What you will do:
- A) In the restaurant story, what hourly pay was the narrator getting at the takeout counter?
- B) Echo the part of the restaurant story that opens with the words containing "In college, and" and closes with "the takeout counter.".

(Page excerpt begins)

In college, and slightly after, I worked at a sorta-upscale seafood restaurant in Boston. We did take out but not delivery — until one of our GM’s got the idea that we should start doing deliveries to the apartments/hotel that we were next door to. There was an automatic gratuity included, so I was all for it, since I was already making like $12 an hour working the takeout counter.

We were about two blocks from the river; the only things blocking a great view of the Back Bay were some buildings. 4th of July came, and the city’s fireworks took place right around the corner from us, so we were SLAMMED until it got dark, when everyone left to go outside and watch. The deliveries that night were CRAZY, because everyone who lived in the high rise residences next to us had parties to watch the fireworks from incredible views overlooking the city.

Predictably, at 8pm we went from the population of Norway inside my restaurant to a complete ghost town, tumbleweeds and all. I got cut, but there was one more delivery to make. The manager told me to punch out and deliver it on my way home. I was slightly annoyed, but happy to leave, so I said sure.

(Page excerpt ends)
(Data for analysis begins)

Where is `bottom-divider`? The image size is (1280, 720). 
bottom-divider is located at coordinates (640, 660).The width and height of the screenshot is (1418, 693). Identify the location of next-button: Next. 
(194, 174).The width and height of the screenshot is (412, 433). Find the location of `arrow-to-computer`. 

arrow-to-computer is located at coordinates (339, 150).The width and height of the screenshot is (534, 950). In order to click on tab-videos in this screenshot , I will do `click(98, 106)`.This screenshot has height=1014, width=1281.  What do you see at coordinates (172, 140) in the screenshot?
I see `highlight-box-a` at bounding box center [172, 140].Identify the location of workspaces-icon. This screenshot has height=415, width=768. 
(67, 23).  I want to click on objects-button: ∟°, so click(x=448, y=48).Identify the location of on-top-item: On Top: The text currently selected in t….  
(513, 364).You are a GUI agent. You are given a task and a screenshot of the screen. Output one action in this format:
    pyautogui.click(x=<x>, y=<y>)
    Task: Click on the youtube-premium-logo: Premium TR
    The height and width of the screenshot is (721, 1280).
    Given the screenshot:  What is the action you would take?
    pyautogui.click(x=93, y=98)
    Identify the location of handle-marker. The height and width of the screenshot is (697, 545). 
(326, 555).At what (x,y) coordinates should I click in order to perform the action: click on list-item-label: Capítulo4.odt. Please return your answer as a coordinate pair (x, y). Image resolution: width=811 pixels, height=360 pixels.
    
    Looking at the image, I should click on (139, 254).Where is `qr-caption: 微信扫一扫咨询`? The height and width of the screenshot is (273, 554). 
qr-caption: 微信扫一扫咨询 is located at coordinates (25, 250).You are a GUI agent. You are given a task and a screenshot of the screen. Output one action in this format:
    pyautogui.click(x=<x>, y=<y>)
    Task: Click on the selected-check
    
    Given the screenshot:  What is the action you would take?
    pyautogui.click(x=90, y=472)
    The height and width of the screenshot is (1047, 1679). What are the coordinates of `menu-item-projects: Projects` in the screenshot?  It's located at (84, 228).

(Data for analysis ends)

Answers per task:
- A) About $12 an hour.

- B)
In college, and slightly after, I worked at a sorta-upscale seafood restaurant in Boston. We did take out but not delivery — until one of our GM’s got the idea that we should start doing deliveries to the apartments/hotel that we were next door to. There was an automatic gratuity included, so I was all for it, since I was already making like $12 an hour working the takeout counter.